## Task to carry out
Nothing but the lines from the top of the following entries through the line with "Task: Click the Edit button next to Include" should be printed, exactly as they are.
(Beginning of Supplied records)
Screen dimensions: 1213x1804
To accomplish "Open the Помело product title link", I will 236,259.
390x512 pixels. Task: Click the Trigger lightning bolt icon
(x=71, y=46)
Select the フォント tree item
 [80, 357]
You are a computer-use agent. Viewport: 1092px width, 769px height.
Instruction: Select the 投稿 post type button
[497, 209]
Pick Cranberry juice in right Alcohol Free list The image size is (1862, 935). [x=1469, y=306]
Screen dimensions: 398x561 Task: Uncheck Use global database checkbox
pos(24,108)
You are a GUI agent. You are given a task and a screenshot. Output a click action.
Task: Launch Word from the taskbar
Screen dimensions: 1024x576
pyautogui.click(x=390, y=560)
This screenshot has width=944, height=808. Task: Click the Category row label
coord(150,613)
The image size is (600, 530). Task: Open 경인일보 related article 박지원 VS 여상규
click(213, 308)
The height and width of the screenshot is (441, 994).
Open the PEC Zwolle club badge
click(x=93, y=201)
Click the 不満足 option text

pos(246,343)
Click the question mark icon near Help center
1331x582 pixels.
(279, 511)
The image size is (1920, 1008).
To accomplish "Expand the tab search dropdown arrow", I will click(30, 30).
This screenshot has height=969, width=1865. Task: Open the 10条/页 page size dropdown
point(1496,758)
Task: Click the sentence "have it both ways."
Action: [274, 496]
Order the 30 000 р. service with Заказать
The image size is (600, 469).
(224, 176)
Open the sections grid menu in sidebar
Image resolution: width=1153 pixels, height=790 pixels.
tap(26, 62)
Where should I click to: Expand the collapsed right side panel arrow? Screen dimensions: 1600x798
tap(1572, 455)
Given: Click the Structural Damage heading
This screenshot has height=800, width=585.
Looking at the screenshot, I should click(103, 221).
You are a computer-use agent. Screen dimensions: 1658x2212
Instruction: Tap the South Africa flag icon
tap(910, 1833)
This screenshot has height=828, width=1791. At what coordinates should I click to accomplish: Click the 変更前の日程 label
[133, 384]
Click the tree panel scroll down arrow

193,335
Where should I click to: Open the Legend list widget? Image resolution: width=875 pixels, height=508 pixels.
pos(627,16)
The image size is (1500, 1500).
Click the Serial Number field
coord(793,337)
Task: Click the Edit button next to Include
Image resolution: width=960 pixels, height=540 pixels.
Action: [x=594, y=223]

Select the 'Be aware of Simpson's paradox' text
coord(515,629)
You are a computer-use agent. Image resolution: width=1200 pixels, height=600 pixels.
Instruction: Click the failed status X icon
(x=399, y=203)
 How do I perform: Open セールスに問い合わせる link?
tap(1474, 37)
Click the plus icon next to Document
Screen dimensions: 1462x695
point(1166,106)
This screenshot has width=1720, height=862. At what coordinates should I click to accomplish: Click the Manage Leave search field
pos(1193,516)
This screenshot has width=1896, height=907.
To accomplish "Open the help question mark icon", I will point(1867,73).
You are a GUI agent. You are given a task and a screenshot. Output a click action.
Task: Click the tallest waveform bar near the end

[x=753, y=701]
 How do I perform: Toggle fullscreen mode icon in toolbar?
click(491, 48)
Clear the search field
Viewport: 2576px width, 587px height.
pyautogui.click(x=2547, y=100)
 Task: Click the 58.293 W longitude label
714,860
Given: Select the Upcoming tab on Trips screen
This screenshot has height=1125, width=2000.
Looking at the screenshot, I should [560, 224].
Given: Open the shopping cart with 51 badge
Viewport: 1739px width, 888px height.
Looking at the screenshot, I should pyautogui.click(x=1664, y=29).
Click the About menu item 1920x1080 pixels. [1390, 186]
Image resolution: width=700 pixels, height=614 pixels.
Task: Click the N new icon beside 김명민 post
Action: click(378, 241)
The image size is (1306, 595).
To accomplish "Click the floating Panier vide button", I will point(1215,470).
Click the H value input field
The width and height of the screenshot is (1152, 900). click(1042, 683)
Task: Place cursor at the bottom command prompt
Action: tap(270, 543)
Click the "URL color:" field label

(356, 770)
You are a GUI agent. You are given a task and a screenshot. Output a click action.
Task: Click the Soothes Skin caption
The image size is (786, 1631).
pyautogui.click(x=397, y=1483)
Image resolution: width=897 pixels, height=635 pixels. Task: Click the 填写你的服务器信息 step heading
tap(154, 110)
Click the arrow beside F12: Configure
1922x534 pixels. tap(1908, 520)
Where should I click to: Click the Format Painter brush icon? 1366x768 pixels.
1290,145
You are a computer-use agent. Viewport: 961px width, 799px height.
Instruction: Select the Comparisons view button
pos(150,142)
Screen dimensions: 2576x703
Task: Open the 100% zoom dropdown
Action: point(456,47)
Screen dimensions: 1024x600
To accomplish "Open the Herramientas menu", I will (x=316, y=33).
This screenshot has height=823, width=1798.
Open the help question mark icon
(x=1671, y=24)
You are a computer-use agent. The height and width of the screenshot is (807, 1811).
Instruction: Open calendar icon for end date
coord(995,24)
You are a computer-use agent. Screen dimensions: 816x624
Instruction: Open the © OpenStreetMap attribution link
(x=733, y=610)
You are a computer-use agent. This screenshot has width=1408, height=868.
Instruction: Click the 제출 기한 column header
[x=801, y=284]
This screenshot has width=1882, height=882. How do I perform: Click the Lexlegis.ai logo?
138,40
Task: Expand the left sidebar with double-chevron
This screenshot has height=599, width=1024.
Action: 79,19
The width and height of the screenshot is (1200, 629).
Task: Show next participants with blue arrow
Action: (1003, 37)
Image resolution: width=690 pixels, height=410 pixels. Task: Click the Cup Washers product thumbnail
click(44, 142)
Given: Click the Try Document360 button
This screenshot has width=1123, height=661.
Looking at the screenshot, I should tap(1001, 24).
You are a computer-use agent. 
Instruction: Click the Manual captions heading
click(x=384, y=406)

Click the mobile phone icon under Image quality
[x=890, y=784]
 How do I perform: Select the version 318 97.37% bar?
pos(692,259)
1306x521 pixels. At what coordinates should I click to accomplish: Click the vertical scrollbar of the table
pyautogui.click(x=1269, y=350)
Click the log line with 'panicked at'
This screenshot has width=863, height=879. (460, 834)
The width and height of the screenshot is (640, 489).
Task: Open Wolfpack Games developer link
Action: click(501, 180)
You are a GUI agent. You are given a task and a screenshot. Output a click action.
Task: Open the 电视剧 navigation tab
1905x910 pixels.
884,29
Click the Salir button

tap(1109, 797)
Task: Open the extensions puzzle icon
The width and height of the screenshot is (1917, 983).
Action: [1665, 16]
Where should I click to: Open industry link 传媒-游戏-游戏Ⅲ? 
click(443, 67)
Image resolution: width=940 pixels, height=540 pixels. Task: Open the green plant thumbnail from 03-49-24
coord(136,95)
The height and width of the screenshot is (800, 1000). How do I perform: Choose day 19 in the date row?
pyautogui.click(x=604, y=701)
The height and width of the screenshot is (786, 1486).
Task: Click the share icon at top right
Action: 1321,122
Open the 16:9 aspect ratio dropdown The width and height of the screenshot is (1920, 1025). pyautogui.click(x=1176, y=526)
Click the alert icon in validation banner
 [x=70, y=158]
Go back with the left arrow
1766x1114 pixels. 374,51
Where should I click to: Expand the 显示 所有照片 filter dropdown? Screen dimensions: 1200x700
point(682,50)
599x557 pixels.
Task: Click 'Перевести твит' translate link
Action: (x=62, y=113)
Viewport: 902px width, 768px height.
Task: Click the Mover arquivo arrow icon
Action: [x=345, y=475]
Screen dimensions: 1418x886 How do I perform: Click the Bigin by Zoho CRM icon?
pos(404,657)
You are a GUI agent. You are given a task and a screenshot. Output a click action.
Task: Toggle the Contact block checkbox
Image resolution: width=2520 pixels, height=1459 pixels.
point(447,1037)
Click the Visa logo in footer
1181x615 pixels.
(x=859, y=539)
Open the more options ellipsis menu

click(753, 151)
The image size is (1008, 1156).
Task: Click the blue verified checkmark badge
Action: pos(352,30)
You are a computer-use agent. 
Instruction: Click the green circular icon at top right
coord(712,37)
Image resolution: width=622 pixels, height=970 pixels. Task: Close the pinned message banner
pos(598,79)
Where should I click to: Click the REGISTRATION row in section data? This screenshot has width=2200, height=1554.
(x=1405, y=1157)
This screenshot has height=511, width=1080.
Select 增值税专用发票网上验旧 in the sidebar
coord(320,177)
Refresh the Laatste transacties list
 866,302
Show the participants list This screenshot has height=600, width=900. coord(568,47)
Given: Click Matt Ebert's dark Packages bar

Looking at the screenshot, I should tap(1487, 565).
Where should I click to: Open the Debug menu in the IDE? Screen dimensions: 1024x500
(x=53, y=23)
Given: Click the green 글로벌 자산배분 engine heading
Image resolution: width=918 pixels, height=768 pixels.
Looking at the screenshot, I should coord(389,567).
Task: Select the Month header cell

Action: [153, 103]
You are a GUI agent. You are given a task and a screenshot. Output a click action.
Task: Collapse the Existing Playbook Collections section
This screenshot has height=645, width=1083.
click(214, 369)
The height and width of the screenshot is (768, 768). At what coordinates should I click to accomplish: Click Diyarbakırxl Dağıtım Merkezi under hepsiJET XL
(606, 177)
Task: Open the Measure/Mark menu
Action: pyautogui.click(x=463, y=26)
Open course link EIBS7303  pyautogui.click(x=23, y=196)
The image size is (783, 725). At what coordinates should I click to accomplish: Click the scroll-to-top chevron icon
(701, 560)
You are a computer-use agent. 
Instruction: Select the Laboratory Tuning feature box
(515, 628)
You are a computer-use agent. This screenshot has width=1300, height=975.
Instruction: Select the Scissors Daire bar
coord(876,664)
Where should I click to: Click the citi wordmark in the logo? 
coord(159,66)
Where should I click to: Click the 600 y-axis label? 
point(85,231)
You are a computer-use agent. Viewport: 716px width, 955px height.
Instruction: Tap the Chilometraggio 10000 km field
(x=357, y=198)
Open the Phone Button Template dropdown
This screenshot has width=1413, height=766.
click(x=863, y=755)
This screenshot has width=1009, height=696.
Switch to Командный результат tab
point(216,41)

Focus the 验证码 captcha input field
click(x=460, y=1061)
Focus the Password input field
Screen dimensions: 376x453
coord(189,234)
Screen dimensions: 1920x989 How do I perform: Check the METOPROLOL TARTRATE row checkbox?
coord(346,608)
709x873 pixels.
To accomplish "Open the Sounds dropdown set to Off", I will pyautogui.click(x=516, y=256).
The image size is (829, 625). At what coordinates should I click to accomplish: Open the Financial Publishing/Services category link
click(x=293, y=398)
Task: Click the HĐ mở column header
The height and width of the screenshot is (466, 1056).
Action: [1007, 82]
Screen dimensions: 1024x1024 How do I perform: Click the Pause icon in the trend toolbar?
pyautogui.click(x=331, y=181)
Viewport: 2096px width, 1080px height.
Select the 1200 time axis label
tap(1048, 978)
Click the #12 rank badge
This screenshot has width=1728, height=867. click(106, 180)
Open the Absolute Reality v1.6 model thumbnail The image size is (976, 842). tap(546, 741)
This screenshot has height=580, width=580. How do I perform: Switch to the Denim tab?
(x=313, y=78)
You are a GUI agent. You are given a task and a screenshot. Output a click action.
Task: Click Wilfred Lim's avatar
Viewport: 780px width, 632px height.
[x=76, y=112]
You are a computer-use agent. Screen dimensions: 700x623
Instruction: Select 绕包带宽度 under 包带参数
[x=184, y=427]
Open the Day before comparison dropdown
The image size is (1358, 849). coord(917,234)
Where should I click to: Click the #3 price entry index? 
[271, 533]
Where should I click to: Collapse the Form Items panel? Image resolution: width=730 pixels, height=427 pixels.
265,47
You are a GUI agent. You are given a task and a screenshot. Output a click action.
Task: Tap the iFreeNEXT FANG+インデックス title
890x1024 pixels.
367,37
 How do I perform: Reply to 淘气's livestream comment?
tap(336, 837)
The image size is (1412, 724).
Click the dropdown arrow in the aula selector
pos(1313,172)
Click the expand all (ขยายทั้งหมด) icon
(End of Supplied records)
## Solution to this problem
Screen dimensions: 1213x1804
To accomplish "Open the Помело product title link", I will 236,259.
390x512 pixels. Task: Click the Trigger lightning bolt icon
(x=71, y=46)
Select the フォント tree item
 [80, 357]
You are a computer-use agent. Viewport: 1092px width, 769px height.
Instruction: Select the 投稿 post type button
[497, 209]
Pick Cranberry juice in right Alcohol Free list The image size is (1862, 935). [x=1469, y=306]
Screen dimensions: 398x561 Task: Uncheck Use global database checkbox
pos(24,108)
You are a GUI agent. You are given a task and a screenshot. Output a click action.
Task: Launch Word from the taskbar
Screen dimensions: 1024x576
pyautogui.click(x=390, y=560)
This screenshot has width=944, height=808. Task: Click the Category row label
coord(150,613)
The image size is (600, 530). Task: Open 경인일보 related article 박지원 VS 여상규
click(213, 308)
The height and width of the screenshot is (441, 994).
Open the PEC Zwolle club badge
click(x=93, y=201)
Click the 不満足 option text

pos(246,343)
Click the question mark icon near Help center
1331x582 pixels.
(279, 511)
The image size is (1920, 1008).
To accomplish "Expand the tab search dropdown arrow", I will click(30, 30).
This screenshot has height=969, width=1865. Task: Open the 10条/页 page size dropdown
point(1496,758)
Task: Click the sentence "have it both ways."
Action: [274, 496]
Order the 30 000 р. service with Заказать
The image size is (600, 469).
(224, 176)
Open the sections grid menu in sidebar
Image resolution: width=1153 pixels, height=790 pixels.
tap(26, 62)
Where should I click to: Expand the collapsed right side panel arrow? Screen dimensions: 1600x798
tap(1572, 455)
Given: Click the Structural Damage heading
This screenshot has height=800, width=585.
Looking at the screenshot, I should click(103, 221).
You are a computer-use agent. Screen dimensions: 1658x2212
Instruction: Tap the South Africa flag icon
tap(910, 1833)
This screenshot has height=828, width=1791. At what coordinates should I click to accomplish: Click the 変更前の日程 label
[133, 384]
Click the tree panel scroll down arrow

193,335
Where should I click to: Open the Legend list widget? Image resolution: width=875 pixels, height=508 pixels.
pos(627,16)
The image size is (1500, 1500).
Click the Serial Number field
coord(793,337)
Task: Click the Edit button next to Include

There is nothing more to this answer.